May 12, 2006
Lawmakers call for action
LaHood, others want hearings on NSA program
By Dori Meinert
of Copley News Service
WASHINGTON, D.C. - U.S. Rep. Ray LaHood said Thursday he is "bothered and concerned" about a report that the National Security Agency has been secretly collecting phone records of tens of millions of Americans.
The Peoria Republican and other Illinois lawmakers of both parties are calling for hearings to find out more about the program, reported in Thursday's USA Today.
A member of the House Intelligence Committee, LaHood said he had no knowledge of the program before reading the newspaper report.
"I am very bothered and concerned about this program," LaHood wrote in an e-mail. "I believe the House Intelligence Committee should be briefed on the extent of the program and its value to our efforts to track down terrorists in the U.S. I hope a hearing can be held as soon as next week so we can get answers to our questions and express our concerns."
At a Senate Judiciary Committee hearing earlier Thursday, Sen. Dick Durbin, D-Ill., said the committee should bring in the telephone companies for questioning.
"We're talking about the most fundamental issue of privacy for America and its citizens," Durbin said. "We need to take this seriously, more seriously than some other matters that might come before the committee because our privacy as American citizens is at stake.
"Currently, most members of Congress are somewhere between benign neglect and blissful ignorance when it comes to this administration's overreaching," Durbin said.
Sen. Barack Obama, D-Ill., also called for an investigation.
"We all agree that the president should have every tool he needs to fight terrorism. But the White House has some explaining to do," Obama said in a statement issued by his office. "Why is the government collecting and keeping the phone records of millions of innocent Americans? And who are they accountable to?
"Congress should investigate these new revelations, and Republicans and Democrats should agree that this surveillance program needs to be brought under legal oversight so that someone is watching the watchers and protecting the privacy of innocent Americans."

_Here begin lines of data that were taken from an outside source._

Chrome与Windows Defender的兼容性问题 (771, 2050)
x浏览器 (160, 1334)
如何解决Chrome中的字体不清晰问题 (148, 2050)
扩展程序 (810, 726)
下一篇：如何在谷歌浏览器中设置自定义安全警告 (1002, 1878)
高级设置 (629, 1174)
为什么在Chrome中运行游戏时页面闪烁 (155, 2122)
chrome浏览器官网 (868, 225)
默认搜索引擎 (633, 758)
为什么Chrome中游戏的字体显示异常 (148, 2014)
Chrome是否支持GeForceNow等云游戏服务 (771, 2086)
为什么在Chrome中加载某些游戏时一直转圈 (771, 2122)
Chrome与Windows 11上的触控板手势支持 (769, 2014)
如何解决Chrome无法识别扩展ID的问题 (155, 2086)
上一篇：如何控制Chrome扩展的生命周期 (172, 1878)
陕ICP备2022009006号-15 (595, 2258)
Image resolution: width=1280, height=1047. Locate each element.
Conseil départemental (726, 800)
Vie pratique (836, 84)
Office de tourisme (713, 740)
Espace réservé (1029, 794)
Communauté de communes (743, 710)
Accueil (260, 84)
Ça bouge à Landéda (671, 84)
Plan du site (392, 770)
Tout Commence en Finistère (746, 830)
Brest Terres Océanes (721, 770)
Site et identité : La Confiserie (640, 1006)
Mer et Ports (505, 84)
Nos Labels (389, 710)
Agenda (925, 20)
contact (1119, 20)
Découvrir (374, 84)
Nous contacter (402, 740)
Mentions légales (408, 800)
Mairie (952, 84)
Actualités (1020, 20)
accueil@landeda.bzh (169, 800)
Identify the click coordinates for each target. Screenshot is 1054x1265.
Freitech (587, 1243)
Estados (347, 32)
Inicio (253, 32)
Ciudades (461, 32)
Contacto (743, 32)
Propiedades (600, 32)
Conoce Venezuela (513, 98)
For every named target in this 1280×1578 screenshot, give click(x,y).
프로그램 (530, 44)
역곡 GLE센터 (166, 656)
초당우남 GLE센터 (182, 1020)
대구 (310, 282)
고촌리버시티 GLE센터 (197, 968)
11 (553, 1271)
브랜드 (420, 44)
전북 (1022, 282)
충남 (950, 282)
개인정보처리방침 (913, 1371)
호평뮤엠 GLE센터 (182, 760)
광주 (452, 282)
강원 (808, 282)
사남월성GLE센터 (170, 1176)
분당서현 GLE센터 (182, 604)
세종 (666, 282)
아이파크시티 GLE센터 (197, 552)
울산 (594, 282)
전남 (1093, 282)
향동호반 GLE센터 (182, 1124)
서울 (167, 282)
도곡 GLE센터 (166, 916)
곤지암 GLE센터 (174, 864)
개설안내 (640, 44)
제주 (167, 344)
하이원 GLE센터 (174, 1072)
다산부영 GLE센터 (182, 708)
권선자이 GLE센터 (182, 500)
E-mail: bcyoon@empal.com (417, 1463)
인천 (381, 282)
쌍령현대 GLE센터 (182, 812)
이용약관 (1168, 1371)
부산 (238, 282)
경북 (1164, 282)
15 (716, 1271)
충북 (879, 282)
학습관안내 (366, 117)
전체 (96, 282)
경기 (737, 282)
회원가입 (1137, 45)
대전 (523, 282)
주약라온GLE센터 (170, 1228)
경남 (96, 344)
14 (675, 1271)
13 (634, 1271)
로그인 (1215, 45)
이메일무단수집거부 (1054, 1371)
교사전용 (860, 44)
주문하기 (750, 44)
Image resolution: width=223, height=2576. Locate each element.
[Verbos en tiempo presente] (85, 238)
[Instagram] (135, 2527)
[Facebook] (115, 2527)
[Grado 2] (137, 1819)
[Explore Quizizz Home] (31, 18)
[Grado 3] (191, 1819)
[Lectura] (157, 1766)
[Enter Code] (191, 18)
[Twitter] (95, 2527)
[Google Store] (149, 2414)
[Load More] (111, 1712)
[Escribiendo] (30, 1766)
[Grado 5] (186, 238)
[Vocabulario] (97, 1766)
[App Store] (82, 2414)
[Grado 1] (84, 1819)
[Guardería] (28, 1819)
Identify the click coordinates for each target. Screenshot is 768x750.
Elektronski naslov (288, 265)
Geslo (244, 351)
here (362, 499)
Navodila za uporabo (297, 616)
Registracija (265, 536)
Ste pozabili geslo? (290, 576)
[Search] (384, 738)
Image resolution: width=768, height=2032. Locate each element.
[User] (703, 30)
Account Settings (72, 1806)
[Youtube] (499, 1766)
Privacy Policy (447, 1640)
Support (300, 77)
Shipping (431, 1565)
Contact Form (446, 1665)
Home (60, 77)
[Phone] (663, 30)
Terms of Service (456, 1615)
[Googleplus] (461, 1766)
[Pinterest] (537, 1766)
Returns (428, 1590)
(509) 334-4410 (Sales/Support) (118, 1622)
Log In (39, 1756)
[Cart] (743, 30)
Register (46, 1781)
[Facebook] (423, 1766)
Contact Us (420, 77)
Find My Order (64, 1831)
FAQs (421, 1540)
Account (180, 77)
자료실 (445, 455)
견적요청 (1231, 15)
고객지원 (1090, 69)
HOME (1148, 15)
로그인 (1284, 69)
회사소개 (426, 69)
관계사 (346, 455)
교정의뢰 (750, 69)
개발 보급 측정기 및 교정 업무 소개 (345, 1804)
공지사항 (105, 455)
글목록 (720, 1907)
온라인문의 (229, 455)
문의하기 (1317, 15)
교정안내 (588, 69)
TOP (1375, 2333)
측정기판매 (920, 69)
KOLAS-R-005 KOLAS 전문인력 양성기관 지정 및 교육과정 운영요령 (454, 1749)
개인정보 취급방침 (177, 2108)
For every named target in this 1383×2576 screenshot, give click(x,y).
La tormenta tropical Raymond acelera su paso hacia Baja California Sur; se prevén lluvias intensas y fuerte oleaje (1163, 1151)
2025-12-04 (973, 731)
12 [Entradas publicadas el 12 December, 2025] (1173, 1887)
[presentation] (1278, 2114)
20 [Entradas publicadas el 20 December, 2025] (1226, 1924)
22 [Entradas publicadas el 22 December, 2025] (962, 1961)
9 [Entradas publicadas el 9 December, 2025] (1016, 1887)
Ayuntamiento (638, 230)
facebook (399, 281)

LaHood voiced concern about the reach of the program described by USA Today. Last year, he generally was supportive of President Bush's decision to allow warrantless eavesdropping on international phone calls and e-mails of people in the United States.
But on Thursday, LaHood said the phone record collection program described by USA Today "includes many more citizens than the wiretap program disclosed in December."